- **Information shown**
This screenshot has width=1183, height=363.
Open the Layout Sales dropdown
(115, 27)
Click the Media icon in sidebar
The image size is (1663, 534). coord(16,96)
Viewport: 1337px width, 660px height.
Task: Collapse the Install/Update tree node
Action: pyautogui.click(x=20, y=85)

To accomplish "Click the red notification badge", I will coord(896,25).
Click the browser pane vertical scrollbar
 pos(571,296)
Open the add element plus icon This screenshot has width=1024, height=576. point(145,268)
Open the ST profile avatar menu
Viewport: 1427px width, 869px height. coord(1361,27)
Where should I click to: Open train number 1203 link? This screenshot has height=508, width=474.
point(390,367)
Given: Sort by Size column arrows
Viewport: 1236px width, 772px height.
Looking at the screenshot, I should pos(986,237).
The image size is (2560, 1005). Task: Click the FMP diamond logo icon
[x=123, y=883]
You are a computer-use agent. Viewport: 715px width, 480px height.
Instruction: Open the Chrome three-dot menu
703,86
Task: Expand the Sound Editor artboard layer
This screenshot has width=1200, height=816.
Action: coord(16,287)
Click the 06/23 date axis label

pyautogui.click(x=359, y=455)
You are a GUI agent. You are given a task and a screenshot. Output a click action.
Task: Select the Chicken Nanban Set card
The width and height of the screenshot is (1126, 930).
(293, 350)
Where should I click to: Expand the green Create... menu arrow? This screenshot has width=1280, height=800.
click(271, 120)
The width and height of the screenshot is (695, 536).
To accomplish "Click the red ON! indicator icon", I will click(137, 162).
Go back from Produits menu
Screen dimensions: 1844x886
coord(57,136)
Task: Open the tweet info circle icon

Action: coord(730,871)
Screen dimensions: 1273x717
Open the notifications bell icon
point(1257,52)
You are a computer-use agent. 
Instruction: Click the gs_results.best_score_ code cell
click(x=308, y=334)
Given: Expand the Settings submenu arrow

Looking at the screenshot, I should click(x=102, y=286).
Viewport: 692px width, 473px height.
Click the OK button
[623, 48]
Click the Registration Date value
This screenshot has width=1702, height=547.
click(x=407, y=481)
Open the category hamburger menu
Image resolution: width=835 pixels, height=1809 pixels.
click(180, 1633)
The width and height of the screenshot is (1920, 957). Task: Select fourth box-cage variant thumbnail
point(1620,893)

- **Your goal**
Every line of the material above is to be copied exactly.

- **Result of the exercise**
This screenshot has width=1183, height=363.
Open the Layout Sales dropdown
(115, 27)
Click the Media icon in sidebar
The image size is (1663, 534). coord(16,96)
Viewport: 1337px width, 660px height.
Task: Collapse the Install/Update tree node
Action: pyautogui.click(x=20, y=85)

To accomplish "Click the red notification badge", I will coord(896,25).
Click the browser pane vertical scrollbar
 pos(571,296)
Open the add element plus icon This screenshot has width=1024, height=576. point(145,268)
Open the ST profile avatar menu
Viewport: 1427px width, 869px height. coord(1361,27)
Where should I click to: Open train number 1203 link? This screenshot has height=508, width=474.
point(390,367)
Given: Sort by Size column arrows
Viewport: 1236px width, 772px height.
Looking at the screenshot, I should pos(986,237).
The image size is (2560, 1005). Task: Click the FMP diamond logo icon
[x=123, y=883]
You are a computer-use agent. Viewport: 715px width, 480px height.
Instruction: Open the Chrome three-dot menu
703,86
Task: Expand the Sound Editor artboard layer
This screenshot has width=1200, height=816.
Action: coord(16,287)
Click the 06/23 date axis label

pyautogui.click(x=359, y=455)
You are a GUI agent. You are given a task and a screenshot. Output a click action.
Task: Select the Chicken Nanban Set card
The width and height of the screenshot is (1126, 930).
(293, 350)
Where should I click to: Expand the green Create... menu arrow? This screenshot has width=1280, height=800.
click(271, 120)
The width and height of the screenshot is (695, 536).
To accomplish "Click the red ON! indicator icon", I will click(137, 162).
Go back from Produits menu
Screen dimensions: 1844x886
coord(57,136)
Task: Open the tweet info circle icon

Action: coord(730,871)
Screen dimensions: 1273x717
Open the notifications bell icon
point(1257,52)
You are a computer-use agent. 
Instruction: Click the gs_results.best_score_ code cell
click(x=308, y=334)
Given: Expand the Settings submenu arrow

Looking at the screenshot, I should click(x=102, y=286).
Viewport: 692px width, 473px height.
Click the OK button
[623, 48]
Click the Registration Date value
This screenshot has width=1702, height=547.
click(x=407, y=481)
Open the category hamburger menu
Image resolution: width=835 pixels, height=1809 pixels.
click(180, 1633)
The width and height of the screenshot is (1920, 957). Task: Select fourth box-cage variant thumbnail
point(1620,893)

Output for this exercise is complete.